The bill expedites certain NFIP actions and reduces regulatory delays for homeowners, agencies, and project sponsors by removing ESA consultation requirements, but does so by weakening endangered-species protections and agency oversight—raising ecosystem, public-health, and long-term fiscal risks.
Homeowners in flood-prone areas would receive faster NFIP administrative actions because ESA consultation requirements are removed for specified NFIP activities.
FEMA, insurers, and local governments would face reduced regulatory delays and administrative burdens for NFIP-related decisions, enabling quicker insurance determinations and potentially faster post-flood recovery for affected communities.
NFIP project sponsors and federal implementers would face less litigation risk and regulatory uncertainty because removal of certain ESA consultations and judicially reviewable biological opinions limits grounds for legal challenges.
Fish and other threatened species near floodplains would lose Endangered Species Act §7(a)(2) protections for NFIP-related actions, increasing risks to biodiversity and ecosystem health.
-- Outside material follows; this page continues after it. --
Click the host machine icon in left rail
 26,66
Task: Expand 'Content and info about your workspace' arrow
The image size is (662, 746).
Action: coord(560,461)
Communities and homeowners near floodplains would face greater flood-related environmental harms and public-health risks if critical species and habitat protections are removed, potentially worsening flood impacts and water-quality threats.
State and local governments and the public would lose oversight because the provision undermines the Fish & Wildlife Service and NOAA Fisheries' statutory roles by removing judicially reviewable biological opinions and limiting agency review.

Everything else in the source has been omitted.